Of course expectations were high. George Lucas had the latest special effects technology and over 15 years to conceive a compelling story. We wanted to experience the same fun and excitement and romantic appeal that Lucas had delivered in the original trilogy.
Or would our faith in him be shaken?
O’Connell: Going as a grown adult into a toy store and digging deep for Star Wars figurines. It was most surreal doing that again! I remember the constant magazine covers, and the Annie Leibowitz Vanity Fair cover shoot adding some class to the circus of tie-ins and random merchandise. A year or so before a pal had directed a BBC documentary look at George Lucas and it ended on a tiny peek of what was an irrelevant ship. That image stayed with me.

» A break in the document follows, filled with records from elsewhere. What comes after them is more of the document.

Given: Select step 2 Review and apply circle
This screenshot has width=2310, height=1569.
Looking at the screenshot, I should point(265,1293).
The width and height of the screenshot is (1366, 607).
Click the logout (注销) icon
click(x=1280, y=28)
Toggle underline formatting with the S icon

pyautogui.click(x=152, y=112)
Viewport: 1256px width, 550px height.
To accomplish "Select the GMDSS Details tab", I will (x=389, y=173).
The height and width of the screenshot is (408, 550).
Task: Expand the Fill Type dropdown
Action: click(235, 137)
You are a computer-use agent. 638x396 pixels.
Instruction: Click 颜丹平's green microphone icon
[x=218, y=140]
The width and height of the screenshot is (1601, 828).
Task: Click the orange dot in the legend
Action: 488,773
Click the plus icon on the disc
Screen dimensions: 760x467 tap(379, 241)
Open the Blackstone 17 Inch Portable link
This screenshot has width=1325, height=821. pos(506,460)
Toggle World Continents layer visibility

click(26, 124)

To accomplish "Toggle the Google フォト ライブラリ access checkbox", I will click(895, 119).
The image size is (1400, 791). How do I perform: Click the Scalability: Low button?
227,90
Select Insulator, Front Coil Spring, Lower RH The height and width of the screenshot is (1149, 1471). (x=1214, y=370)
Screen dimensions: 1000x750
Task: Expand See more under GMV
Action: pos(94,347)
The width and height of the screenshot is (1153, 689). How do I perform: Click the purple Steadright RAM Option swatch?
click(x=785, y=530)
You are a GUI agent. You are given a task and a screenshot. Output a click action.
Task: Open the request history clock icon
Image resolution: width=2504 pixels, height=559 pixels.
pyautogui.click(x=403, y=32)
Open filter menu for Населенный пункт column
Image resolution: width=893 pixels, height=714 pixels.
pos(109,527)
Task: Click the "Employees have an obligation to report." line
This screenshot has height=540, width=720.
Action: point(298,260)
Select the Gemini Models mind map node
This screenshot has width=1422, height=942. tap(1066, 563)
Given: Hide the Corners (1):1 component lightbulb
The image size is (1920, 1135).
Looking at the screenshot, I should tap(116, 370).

The Phantom Menace was the first Internet movie — in that it was the first real big event title to have its trailer online and get massively downloaded and discussed. This sky kid remembers New Year’s Eve 1998 and waiting for a pal’s PC to fully upload the trailer. It took hours. We would all come back to the room in various stages of alcoholic merriment to check on our trailer “dinner,” but it was never ready yet. When it finally uploaded, we all huddled around the monitor and watched and pored over a promising teaser that was about the size of a USB stick. For me, the film was never as good as the brilliance of that first effective teaser. And maybe the teaser was never really as good as that shadowed Anakin image. The soundtrack listings throwing a huge spoiler about Liam Neeson’s demise hardly helped either. I saw the film at my local cinema with a bunch of likeminded Star Wars pals on its opening Friday. It was a slightly sobering night as we all realised we were never going to be 8 years old again and maybe that had fed into our quietly collective conclusion it misfired on a few counts.